Il focus internazionale guarda alla Corea
Sul fronte internazionale, ArtVerona 2026 punta sulla Corea con AWave Zone | Contemporary Art Expression from Korea, progetto curato dalla piattaforma indipendente AWave (Asia Art Wave). L’iniziativa coinvolgerà istituzioni, gallerie e realtà culturali coreane con l’obiettivo di rafforzare il dialogo tra il sistema dell’arte europeo e quello asiatico.
Per l’occasione, venerdì 9 ottobre la fiera prolungherà l’orario di apertura fino alle 21, ospitando una performance speciale organizzata dai curatori di AWave Zone.
Public program e progetti speciali
Accanto alla proposta espositiva, ArtVerona presenterà un ricco public program realizzato in collaborazione con APICE, ospitato nella Sala Cinema del padiglione 12. Tra le novità figura anche PORTALUCE, installazione curata da Edizioni Brigantino che trasformerà la hall d’ingresso in uno spazio dedicato all’incontro e al dialogo.
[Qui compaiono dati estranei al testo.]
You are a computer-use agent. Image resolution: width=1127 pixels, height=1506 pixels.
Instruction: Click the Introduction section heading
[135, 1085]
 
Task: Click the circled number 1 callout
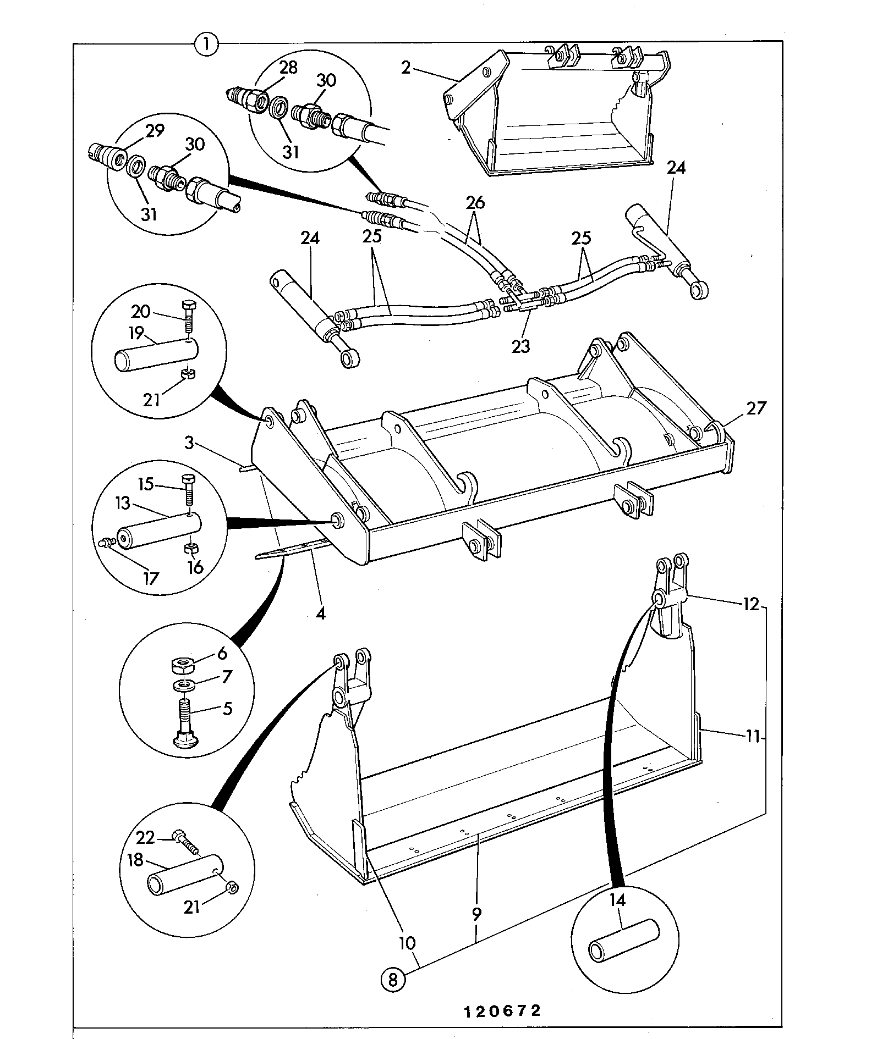click(x=206, y=44)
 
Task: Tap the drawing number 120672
click(x=502, y=1010)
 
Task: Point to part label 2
click(x=406, y=68)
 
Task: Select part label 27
click(x=755, y=408)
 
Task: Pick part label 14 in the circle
click(x=617, y=900)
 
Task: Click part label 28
click(x=288, y=68)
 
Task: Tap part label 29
click(x=155, y=131)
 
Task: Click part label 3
click(x=189, y=442)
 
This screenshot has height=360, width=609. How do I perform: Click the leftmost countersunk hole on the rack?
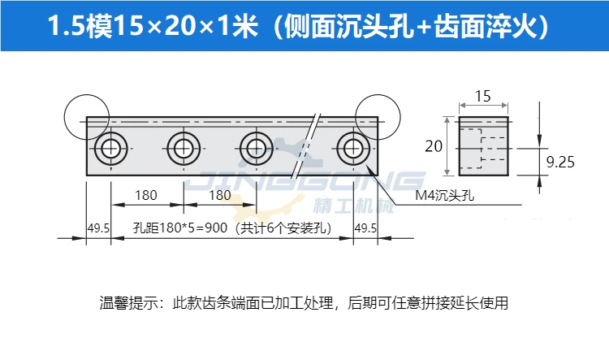coord(111,149)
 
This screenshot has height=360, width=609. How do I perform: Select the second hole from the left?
coord(184,149)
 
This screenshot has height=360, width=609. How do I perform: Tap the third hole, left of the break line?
coord(257,149)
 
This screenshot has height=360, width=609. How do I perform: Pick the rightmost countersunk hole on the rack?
coord(353,149)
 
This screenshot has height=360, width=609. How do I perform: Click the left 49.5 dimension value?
coord(98,228)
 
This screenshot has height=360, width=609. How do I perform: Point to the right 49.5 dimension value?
coord(365,228)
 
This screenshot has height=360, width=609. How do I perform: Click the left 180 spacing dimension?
coord(146,195)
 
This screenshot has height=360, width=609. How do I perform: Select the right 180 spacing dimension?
coord(220,195)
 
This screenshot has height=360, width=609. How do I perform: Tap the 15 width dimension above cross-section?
coord(483,97)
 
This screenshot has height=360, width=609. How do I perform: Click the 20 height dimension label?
coord(434,146)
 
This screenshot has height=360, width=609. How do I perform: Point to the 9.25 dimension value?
coord(560,162)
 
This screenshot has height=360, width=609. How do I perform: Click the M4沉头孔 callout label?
coord(445,195)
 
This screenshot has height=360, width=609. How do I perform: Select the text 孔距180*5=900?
coord(180,228)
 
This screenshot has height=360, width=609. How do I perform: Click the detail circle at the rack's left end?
coord(64,117)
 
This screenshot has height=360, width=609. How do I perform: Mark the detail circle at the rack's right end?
coord(400,117)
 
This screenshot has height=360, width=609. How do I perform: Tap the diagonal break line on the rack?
coord(304,146)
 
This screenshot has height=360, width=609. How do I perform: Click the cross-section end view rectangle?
coord(484,146)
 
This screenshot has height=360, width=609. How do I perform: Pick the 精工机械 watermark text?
coord(353,206)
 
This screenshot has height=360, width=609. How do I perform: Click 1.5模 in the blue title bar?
coord(80,27)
Torna inoltre PRIMA, l’atelier-studio dedicato ai giovani artisti ancora in formazione, sviluppato insieme all’Accademia di Belle Arti di Verona e all’associazione parigina CONTEMPORALIS, che selezionerà talenti provenienti da alcune delle più prestigiose scuole d’arte francesi, tra cui l’École nationale supérieure des Beaux-Arts e l’École des Arts Décoratifs di Parigi.
I premi di ArtVerona 2026
Si amplia anche il programma dei premi con l’introduzione di due nuovi riconoscimenti:
- Premio Fondazione Bonollo, dedicato alla sezione Effetto Sauna;
- Premio MC Collection, promosso dal collezionista Marco Curina.
I nuovi ingressi si affiancano ai premi già consolidati della manifestazione, tra cui il fondo di acquisizione A Disposizione. Veronafiere per l’Arte, il Premio Fondazione Nadia Zenato, il Premio Casarini Due Torri Hotel per la Pittura Under 40, il Premio MZ Costruzioni, il Premio Dowedo-Namec, il Premio Massimiliano Galliani per il Disegno Under 40, il Sustainable Art Prize, il Premio Villa Filanda Antonini e il Premio Display.

Il programma fuori fiera
Come da tradizione, ArtVerona si estenderà anche alla città attraverso un programma di mostre ed eventi organizzati in collaborazione con i Musei Civici di Verona, la Galleria d’Arte Moderna Achille Forti, Palazzo Maffei, la Fondazione Cariverona, l’Università degli Studi di Verona e l’Accademia di Belle Arti.
Tra gli appuntamenti principali figurano l’installazione performativa Líneas de Tiempo dell’artista spagnola Dora Garcíaa Palazzo Forti, una mostra dedicata ai vent’anni di ricerca di Luca Trevisani alla Sala Morone del Convento di San Bernardino e una nuova installazione site specific di Marinella Senatore negli spazi della Fondazione Cariverona e di UniCredit.
Con 113 gallerie, una nuova apertura internazionale dedicata alla Corea e un programma che intreccia mercato, ricerca e istituzioni culturali, ArtVerona 2026 punta a consolidare il proprio ruolo nel panorama fieristico italiano, rafforzando il dialogo tra collezionismo, sperimentazione e nuove generazioni di artisti.